In his paper, “The Quest for the National Character”, David M. Potter raises some interesting questions concerning our national character. To paraphrase; I would say that unlike most countries in the world today, the United States is not ethnically rooted in the land where we live. We, for the most part, are recent arrivals, which may effectuate our compulsive preoccupation with the question of our Americanism.
He doesn’t believe that anyone would argue the fact that when one’s ethnic, religious, linguistic, or political heritage is amalgamated, nationality can not exist without the form of a common commitment to shared values, an approbation for certain qualities of character, and a common set of transient traits and attitudes.
Here are two images for you to ponder: (A) Americans can primarily be seen as individualists and idealists, and (B) They are conformists and materialists.

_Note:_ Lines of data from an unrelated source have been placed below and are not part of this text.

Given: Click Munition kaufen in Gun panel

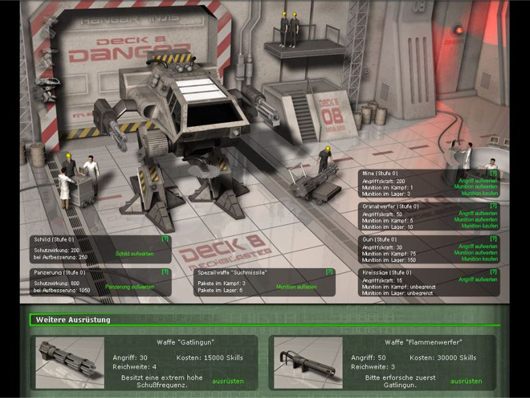Looking at the screenshot, I should click(480, 259).
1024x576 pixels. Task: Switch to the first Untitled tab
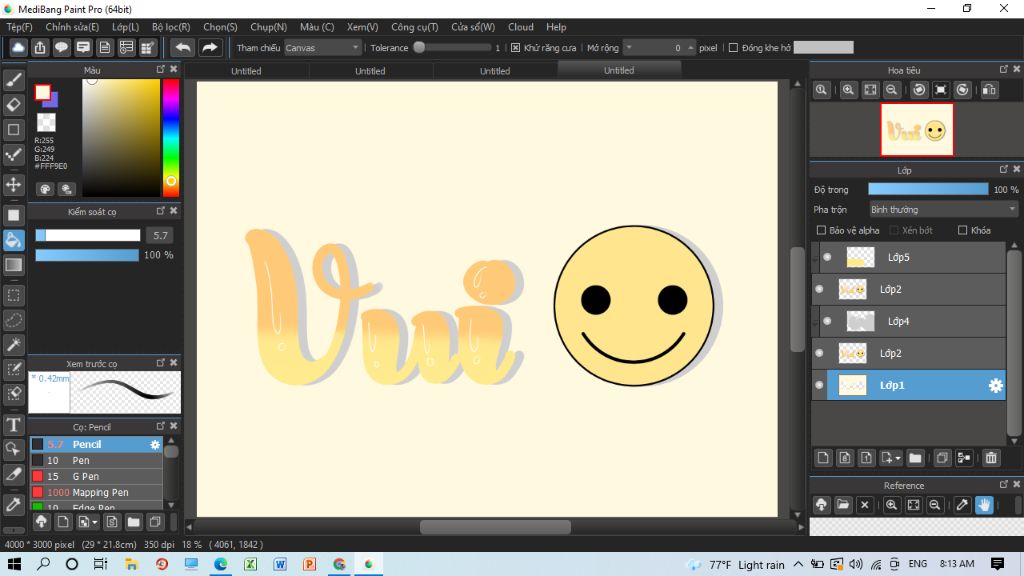click(x=246, y=71)
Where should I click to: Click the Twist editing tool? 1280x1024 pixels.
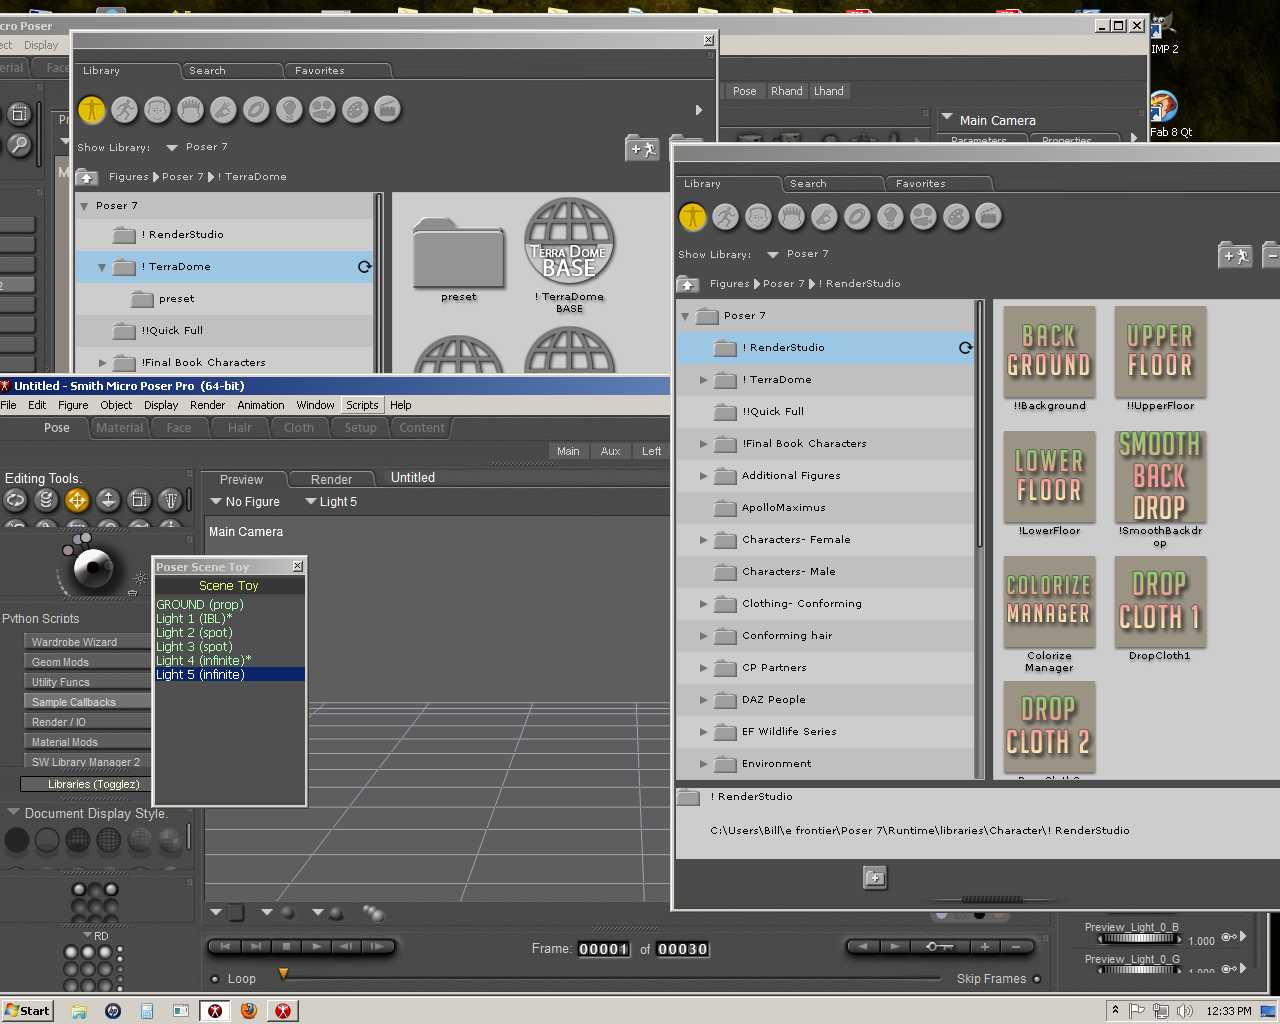tap(46, 500)
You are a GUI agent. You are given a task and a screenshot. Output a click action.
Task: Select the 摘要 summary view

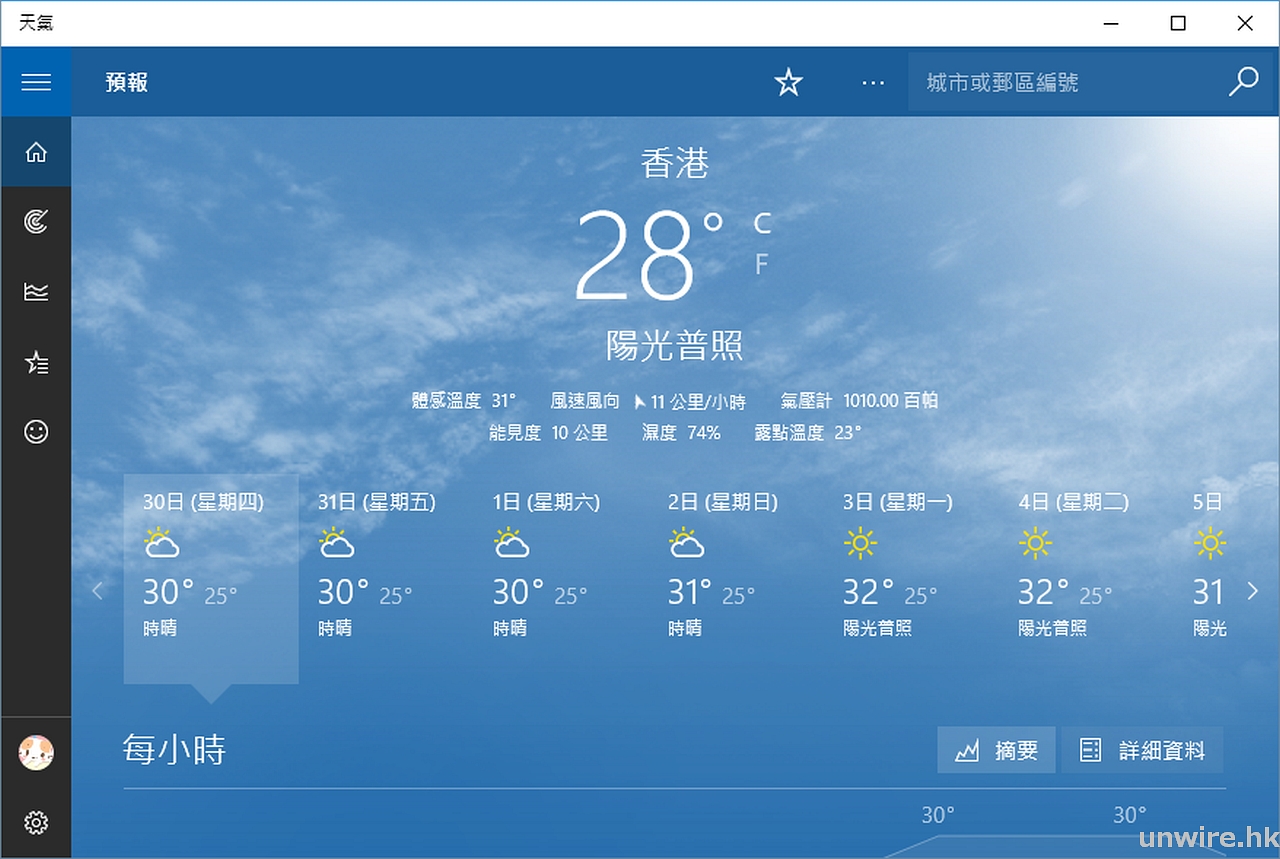point(996,750)
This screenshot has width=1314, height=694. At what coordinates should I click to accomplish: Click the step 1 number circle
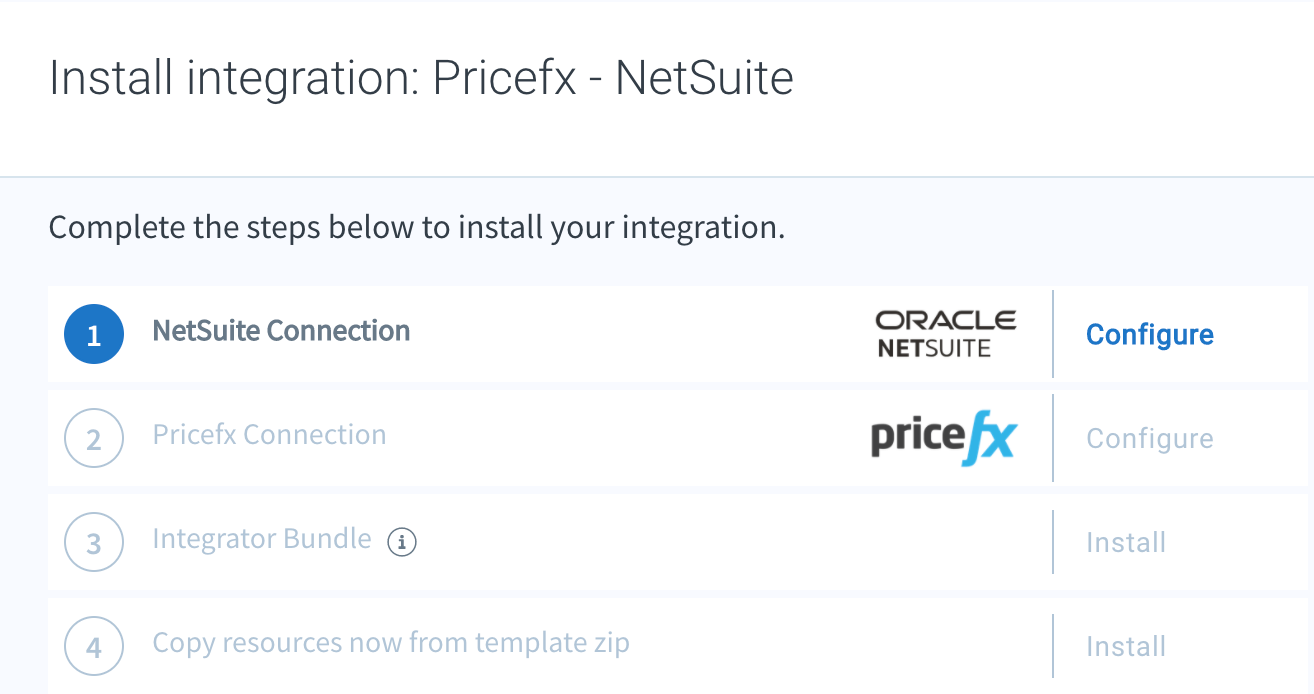click(94, 334)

The individualist theory starts the moment when a person made that decision to migrate. It is a story as old as the country itself, no matter what the country of origin. It is a story that is happening today. Someone in Mexico, or Morocco, or any other number of countries, is making that decision today. Our myth of ourselves tells us that it is related to the resourcefulness of the early pioneers, constantly confronted with circumstances in which he could rely on no one but himself. I guess we can thank Frederick Jackson Turner for this. Thomas Jefferson’s argument was for equalitarianism.
Here is a question for you: Are equalitarianism and individualism inseparably linked, or even a sanctioned ambiguity in the American creed? Alexis de Tocqueville didn’t think so.

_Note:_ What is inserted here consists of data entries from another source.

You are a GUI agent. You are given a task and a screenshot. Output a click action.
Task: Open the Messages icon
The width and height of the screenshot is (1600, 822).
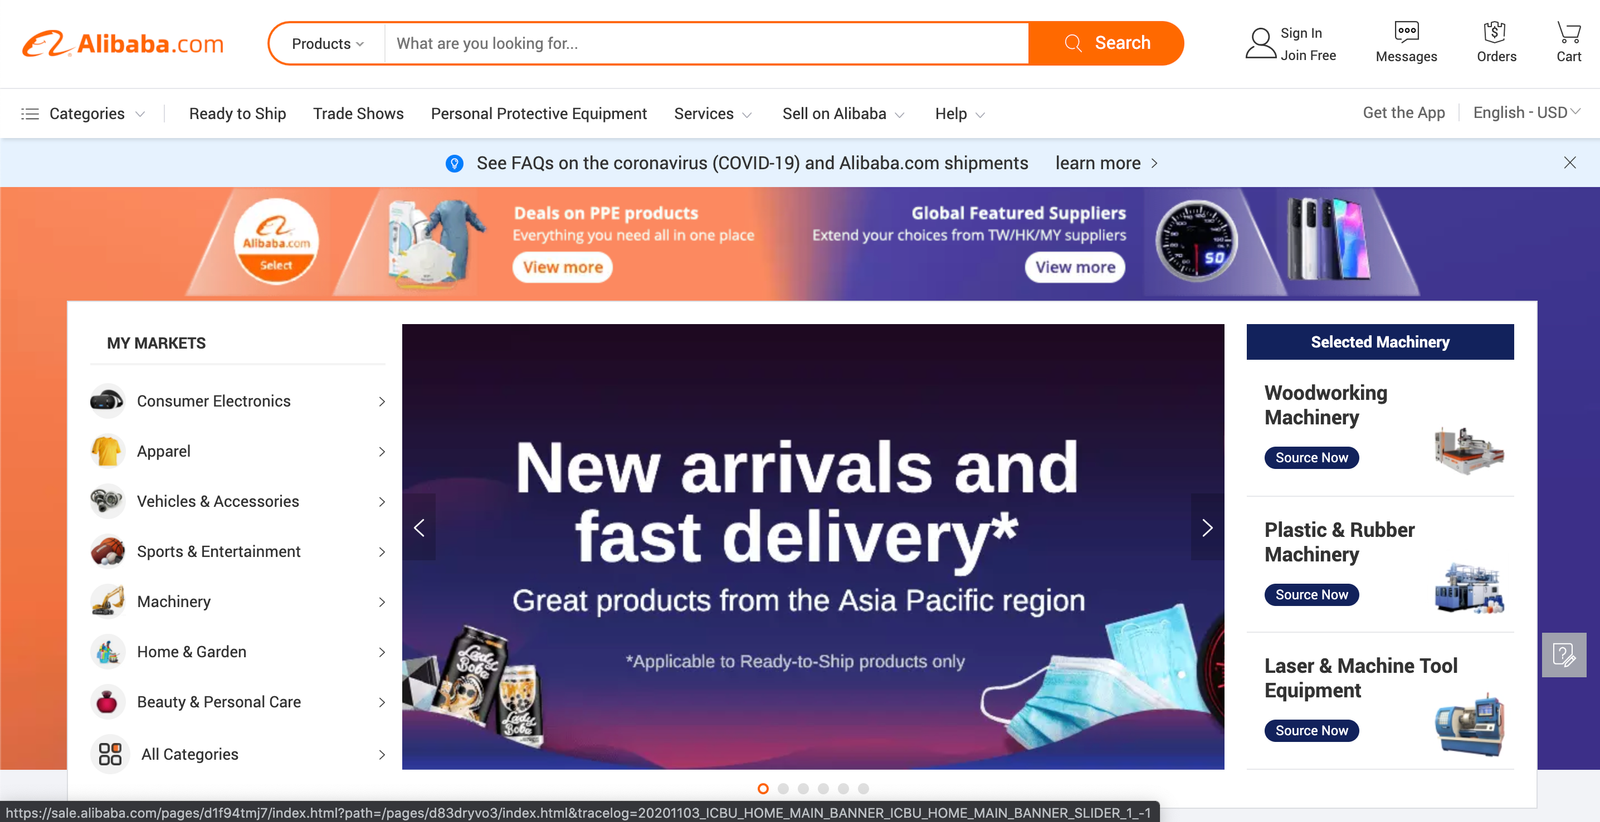(1406, 31)
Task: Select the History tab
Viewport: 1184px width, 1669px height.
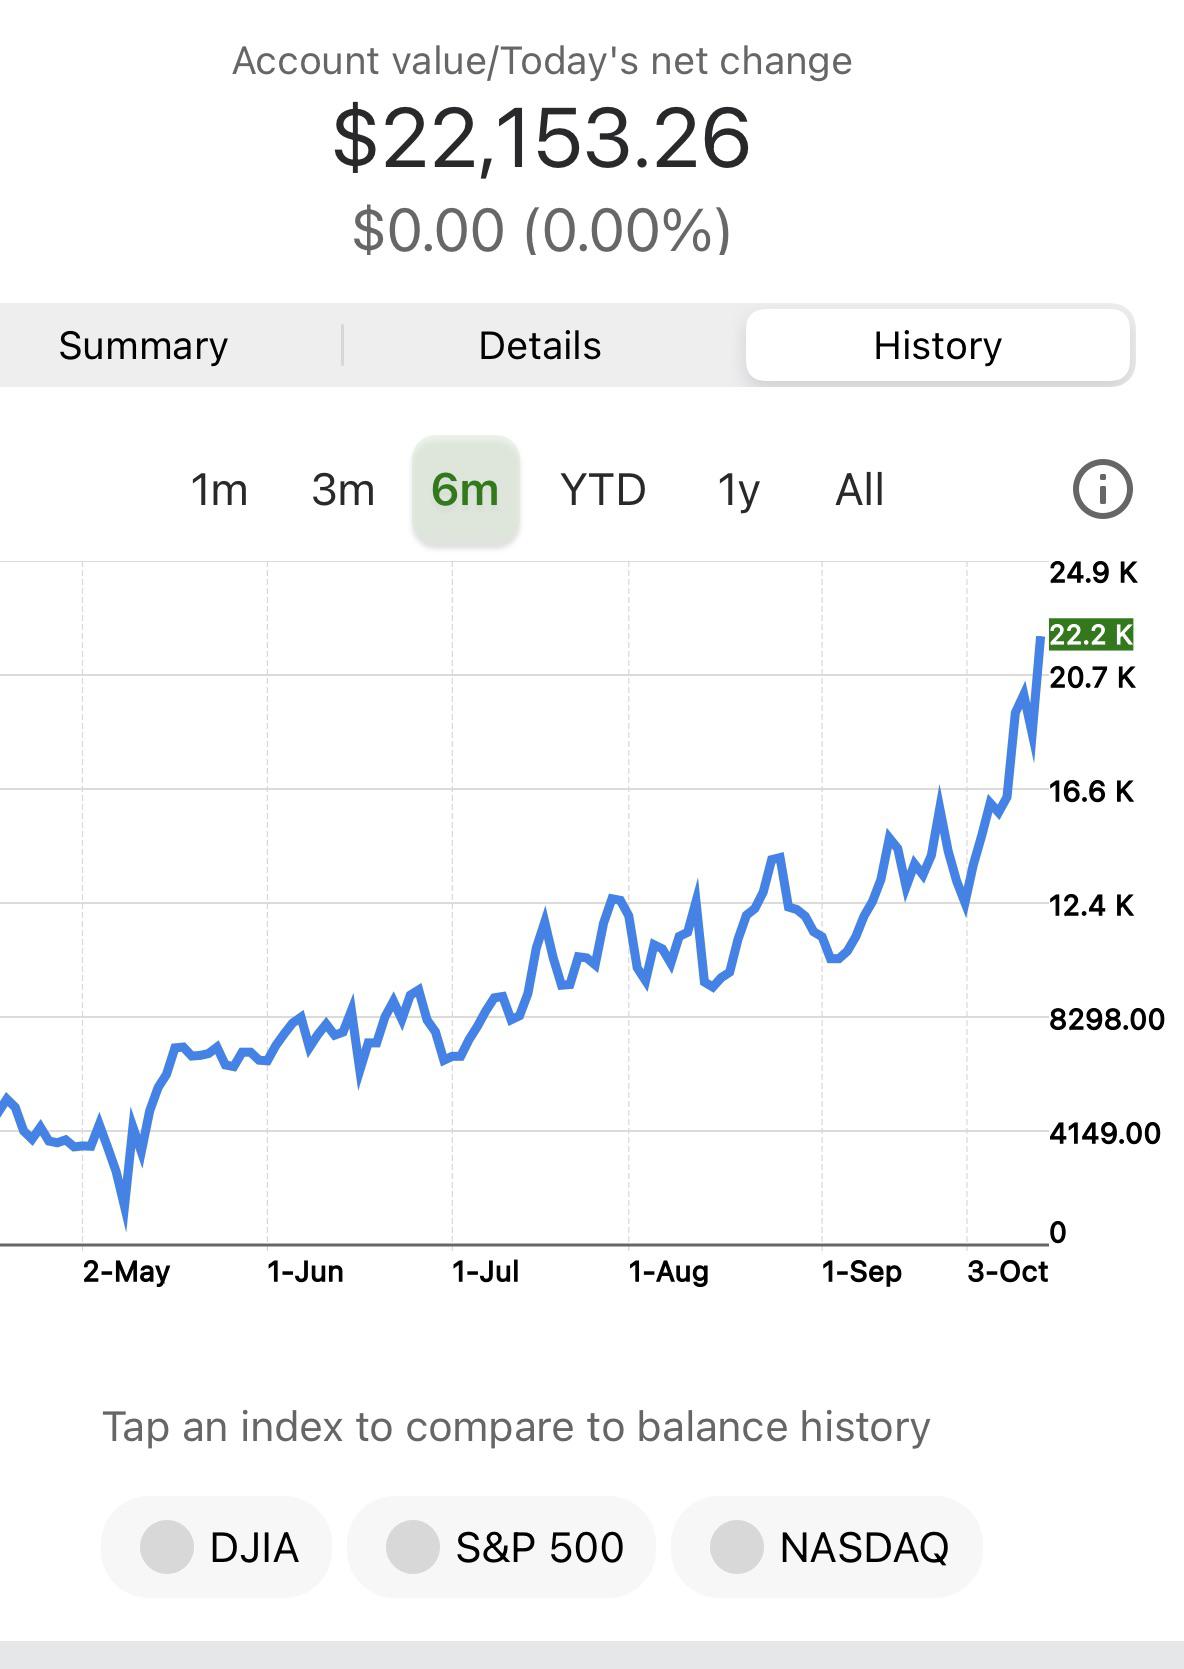Action: 937,346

According to him, “When the inhabitant of a democratic country compares himself individually with all those about him, he feels with pride that he is the equal of any one of them; but when he comes to survey the totality of his fellows, and to place himself in contrast with so huge a body, he is instantly overwhelmed by the sense of his own insignificance and weakness.”
As for the other side of the coin, in 1823 William Faux proclaimed, “Two selfish gods, pleasure and pain, enslave the Americans.” The American pursuit of happiness took a detour very early in our history. It was Washington Irving who coined the phrase, “the almighty dollar, that great object of universal devotion throughout the land.” Yet we have grown to become one of the riches nations in the world. So, is this a bad thing?
So where am I going with this? I guess I’m contemplating whether some kind of identifiable American character exists.
I tend to consider the intangibles. One, for sure, is that I can pick out another American at any airport in the world. I’m not sure if it is how we carry ourselves, look, or act, but rest assured, I’ll pick you out of a line-up. And don’t think any of you Canadians think you can get past me. I can smell your European pretentiousness, a mile away. I understand that this is not an original idea, but it is 100 per cent fool proof.
"The essential American soul is hard, isolate, stoic and a killer," claimed D.H. Lawrence. Is this what we see in each other? For those of you, who read history, remember they used to carry guns in the House of Representatives, and fire them off when they were upset about something. ... Andrew Jackson walked around with two bullets in him for most of his life. Theodore Roosevelt once told a reporter that the grizzly bear should be the symbol of America, not the eagle.
Barack Obama argues in his new book The Audacity of Hope, "We are becoming more, not less, alike.” So, are we just looking into a mirror?
Or do we just have an uncanny ability to recognize the ambiguity of individualism and acquisitiveness in each other’s eyes?